Genetics of Evolution - Hardy-Weinberg Equilibrium

Preliminaries

If you are not already familiar with the structure of these exercises, read the Introduction first.

Note

Reminder: Save your work regularly.

Important

If you are using a Mac, we recommend that you use either Chrome or Firefox to complete these exercises. Some of the default settings in Safari prevent these exercises from running.

Contact information

If you have questions about these exercises, please contact Dr. Kevin Middleton (middletonk@missouri.edu) or drop by Tucker 224.

Learning objectives

The learning objectives for this exercise are:

  • Describe and identify the mechanisms by which variation arises and is fixed (or lost) in a population over time.
  • Model how random mating yields predicted genotype frequencies in Hardy-Weinberg Equilibrium (HWE), and how non-random mating affects allele and genotype frequencies.
  • Statistically test whether HWE is present in a population.
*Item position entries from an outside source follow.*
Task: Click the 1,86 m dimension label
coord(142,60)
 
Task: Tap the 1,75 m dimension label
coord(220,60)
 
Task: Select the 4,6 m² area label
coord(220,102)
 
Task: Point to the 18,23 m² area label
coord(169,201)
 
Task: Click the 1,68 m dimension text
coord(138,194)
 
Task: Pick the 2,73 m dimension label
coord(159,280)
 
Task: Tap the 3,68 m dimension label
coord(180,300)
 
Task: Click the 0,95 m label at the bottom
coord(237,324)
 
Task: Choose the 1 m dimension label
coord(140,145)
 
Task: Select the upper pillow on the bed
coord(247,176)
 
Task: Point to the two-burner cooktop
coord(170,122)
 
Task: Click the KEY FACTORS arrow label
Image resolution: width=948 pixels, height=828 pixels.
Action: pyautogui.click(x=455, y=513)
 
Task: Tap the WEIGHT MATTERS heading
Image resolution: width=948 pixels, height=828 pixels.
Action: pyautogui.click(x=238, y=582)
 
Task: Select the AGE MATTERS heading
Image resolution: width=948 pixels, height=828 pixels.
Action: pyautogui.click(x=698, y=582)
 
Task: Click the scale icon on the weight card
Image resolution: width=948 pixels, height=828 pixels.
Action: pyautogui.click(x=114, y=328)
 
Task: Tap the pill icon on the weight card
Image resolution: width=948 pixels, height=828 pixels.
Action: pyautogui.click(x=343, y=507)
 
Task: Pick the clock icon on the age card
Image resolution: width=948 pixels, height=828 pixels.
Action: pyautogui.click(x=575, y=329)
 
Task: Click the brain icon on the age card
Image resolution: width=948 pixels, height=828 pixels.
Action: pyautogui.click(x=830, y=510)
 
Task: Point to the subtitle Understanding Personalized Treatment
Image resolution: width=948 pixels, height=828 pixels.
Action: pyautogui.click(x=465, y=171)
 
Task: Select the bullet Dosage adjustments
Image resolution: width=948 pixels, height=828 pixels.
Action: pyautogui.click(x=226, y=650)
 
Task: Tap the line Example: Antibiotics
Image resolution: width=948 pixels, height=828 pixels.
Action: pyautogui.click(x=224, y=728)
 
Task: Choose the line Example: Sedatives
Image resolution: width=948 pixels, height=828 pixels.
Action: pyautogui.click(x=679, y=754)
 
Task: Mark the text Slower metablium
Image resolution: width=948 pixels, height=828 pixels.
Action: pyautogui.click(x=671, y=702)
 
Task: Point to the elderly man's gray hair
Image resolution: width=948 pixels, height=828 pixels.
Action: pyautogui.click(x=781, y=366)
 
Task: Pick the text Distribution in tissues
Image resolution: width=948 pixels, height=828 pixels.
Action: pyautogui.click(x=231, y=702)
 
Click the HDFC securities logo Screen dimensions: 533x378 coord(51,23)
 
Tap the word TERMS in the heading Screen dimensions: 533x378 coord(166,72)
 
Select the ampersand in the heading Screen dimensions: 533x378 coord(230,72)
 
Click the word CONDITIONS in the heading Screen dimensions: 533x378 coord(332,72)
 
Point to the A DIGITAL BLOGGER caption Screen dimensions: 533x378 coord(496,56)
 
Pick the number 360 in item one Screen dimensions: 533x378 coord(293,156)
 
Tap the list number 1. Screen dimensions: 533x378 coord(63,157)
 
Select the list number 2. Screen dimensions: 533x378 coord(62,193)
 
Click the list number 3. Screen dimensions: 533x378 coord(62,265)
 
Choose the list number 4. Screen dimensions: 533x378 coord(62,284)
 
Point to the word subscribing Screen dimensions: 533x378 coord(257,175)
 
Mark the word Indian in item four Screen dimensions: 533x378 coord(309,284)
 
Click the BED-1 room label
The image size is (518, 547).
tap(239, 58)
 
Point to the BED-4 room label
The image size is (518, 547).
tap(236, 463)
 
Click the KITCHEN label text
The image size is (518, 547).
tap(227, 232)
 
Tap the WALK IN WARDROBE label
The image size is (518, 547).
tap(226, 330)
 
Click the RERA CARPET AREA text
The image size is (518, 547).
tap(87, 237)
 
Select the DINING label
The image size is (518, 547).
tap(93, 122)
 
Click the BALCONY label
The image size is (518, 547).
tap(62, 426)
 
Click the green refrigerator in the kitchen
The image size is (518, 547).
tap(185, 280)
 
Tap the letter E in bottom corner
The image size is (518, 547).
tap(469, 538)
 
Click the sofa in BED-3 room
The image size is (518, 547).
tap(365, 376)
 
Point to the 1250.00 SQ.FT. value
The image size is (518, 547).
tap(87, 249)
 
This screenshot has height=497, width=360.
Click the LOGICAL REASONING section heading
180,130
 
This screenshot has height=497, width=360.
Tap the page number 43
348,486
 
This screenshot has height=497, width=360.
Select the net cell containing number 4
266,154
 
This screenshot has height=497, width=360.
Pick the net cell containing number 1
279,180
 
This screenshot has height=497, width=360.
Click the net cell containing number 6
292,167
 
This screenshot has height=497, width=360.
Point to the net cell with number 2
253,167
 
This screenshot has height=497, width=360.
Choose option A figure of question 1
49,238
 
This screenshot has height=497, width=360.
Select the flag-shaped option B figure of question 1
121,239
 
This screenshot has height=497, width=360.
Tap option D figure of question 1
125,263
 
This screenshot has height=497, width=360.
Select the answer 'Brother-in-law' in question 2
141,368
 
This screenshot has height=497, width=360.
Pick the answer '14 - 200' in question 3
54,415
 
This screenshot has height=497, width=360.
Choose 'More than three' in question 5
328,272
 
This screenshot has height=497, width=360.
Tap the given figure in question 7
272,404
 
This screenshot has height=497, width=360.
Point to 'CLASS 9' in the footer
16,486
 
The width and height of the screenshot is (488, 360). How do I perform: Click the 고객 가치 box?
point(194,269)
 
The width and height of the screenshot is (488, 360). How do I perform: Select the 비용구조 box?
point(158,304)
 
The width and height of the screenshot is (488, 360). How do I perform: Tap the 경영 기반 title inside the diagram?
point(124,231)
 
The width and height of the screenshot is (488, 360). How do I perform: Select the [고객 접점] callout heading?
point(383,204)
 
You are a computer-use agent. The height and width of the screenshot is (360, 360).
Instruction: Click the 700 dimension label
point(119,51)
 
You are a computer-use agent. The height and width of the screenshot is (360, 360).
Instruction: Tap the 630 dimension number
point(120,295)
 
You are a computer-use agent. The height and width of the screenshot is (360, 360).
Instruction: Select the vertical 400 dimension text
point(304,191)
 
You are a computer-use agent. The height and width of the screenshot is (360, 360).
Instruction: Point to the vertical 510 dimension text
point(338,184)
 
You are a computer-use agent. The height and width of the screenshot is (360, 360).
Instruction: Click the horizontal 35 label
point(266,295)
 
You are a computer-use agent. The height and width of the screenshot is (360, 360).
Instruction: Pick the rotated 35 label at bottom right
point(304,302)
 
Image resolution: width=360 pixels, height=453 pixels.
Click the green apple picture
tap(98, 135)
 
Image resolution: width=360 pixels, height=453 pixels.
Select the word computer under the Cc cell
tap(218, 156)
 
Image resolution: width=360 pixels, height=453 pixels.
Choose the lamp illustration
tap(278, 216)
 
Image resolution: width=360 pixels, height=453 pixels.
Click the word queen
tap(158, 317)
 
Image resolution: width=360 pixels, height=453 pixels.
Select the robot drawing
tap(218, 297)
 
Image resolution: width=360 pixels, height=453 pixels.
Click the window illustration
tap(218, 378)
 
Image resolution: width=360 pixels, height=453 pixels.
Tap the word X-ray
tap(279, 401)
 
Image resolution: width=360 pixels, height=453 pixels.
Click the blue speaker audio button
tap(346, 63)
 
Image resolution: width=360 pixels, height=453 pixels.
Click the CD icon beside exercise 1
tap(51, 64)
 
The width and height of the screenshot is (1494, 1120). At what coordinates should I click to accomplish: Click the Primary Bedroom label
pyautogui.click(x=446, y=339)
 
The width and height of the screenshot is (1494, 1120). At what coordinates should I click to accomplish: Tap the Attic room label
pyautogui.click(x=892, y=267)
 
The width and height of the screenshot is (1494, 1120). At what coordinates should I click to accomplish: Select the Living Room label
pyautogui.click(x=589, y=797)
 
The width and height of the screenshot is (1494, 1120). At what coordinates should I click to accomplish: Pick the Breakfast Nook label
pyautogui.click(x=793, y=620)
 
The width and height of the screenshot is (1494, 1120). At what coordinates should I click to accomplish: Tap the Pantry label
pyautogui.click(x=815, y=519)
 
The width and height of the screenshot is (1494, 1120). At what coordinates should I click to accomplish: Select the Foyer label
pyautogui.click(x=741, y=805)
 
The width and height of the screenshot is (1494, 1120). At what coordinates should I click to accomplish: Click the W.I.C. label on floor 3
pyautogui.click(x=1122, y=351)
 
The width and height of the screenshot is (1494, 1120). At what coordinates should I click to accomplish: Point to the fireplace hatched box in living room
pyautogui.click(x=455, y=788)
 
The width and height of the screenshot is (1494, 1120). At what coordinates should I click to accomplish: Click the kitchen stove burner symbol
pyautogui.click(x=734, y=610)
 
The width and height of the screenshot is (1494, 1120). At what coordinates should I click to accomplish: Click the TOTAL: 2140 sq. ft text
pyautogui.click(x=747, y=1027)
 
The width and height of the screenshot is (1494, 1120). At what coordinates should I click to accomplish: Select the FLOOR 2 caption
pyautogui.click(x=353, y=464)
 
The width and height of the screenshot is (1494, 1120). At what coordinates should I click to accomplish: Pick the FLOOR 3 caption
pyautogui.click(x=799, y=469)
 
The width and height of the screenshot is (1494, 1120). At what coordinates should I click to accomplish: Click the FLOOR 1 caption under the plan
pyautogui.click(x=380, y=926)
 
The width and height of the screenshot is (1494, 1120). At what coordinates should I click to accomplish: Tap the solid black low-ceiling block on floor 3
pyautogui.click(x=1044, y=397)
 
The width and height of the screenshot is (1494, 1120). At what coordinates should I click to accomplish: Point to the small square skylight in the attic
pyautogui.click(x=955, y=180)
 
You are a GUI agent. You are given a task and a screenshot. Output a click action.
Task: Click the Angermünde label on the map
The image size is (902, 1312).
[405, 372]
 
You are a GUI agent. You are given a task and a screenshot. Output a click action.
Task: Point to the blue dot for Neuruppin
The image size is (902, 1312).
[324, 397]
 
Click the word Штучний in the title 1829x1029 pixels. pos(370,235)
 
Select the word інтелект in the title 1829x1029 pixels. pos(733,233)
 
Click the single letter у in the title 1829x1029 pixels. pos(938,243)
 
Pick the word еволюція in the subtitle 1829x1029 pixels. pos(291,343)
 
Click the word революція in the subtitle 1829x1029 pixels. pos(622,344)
Mechanisms of biological evolution

Evolution is defined by the change in allele frequencies over time. In this context time refers to subsequent generations in a reproducing population. Two main scales of evolution are:

  1. Microevolution: both adaptive and non-adaptive (neutral) changes within populations across generations
  2. Macroevolution: higher level changes involving origination and diversification of species.

Separating microevolution from macroevolution like this might make it appear that they are completely distinct processes. In reality:

  • A continuum exists between the two: microevolutionary change can lead to observable macroevolutionary patterns.
  • The fundamental process of change in allele frequencies over time operates the same in both.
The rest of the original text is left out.